I think it was two months ago that I watched the movie Doubt in my religion class. I thought the movie was fantastic with Meryl Streep and the late Philip Seymour Hoffman. It is one of those movies that freely lets the audience create an ending that they want without limiting the possible endings. Ironically in the end, the movie left me with a lot of thoughts and of course doubts. I started asking myself, Why? How? When? The usual questions asked when trying to logically understand something.

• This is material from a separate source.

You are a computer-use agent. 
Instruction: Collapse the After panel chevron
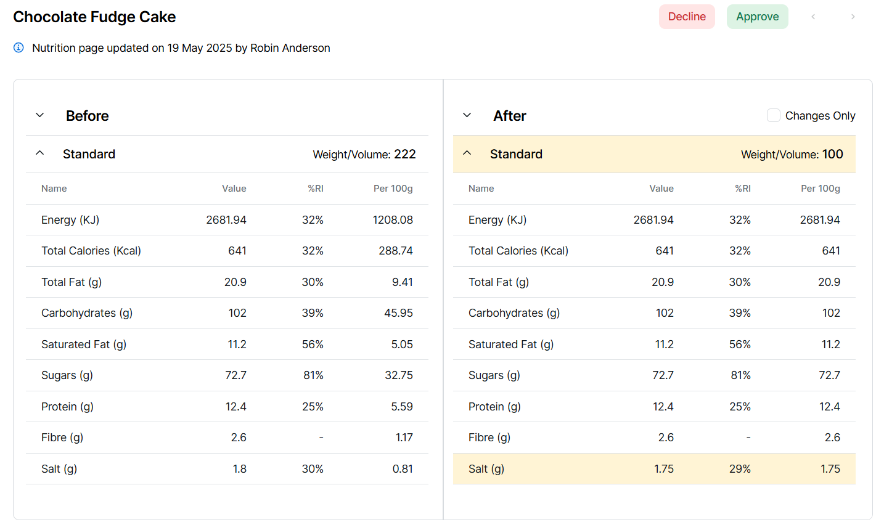[x=467, y=115]
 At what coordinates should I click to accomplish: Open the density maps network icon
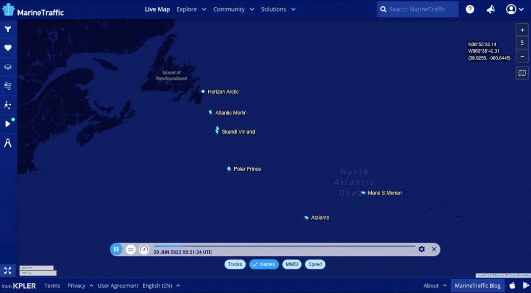click(8, 105)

I remember the times when I was so sure of what I wanted to do, or what I wanted and who my friends are or which food I really loved, presently however I have lost track. I think the right words to describe what’s going on in my head are disoriented, confused and lost. After watching the movie, it somehow got me thinking; I have doubts that I refused to acknowledge, uncertainties that create a lot of noise in my head. I would like all the noise to stop but I can’t and it probably won’t, I would say that all I can do is wait, wait and wait more until I guess the doubt becomes a proven rumor in my head. It makes me feel more lost and afraid that I don’t have full control of my future, that I can only spur a little part of it. All my anxiety comes from these universities and colleges and the push to earn money. How I wish society’s deciding factor on how money is given out is by how much a person enjoys the job. The more the person feels happy or enjoy all the aspects of his/her career the more he/she earns the money. But in today’s modern secular world, it’s all about money. We learn to acquire money even if it is against our will and feelings. I have all these doubts that I can’t help but think about, it’s the demon that flourishes at a dark part of my brain near my ears always whispering me doubts that has caused me to be uncertain even of my own identity. I hope I do not become the girl who became uncertain, who became a doubter and doubted everything around her.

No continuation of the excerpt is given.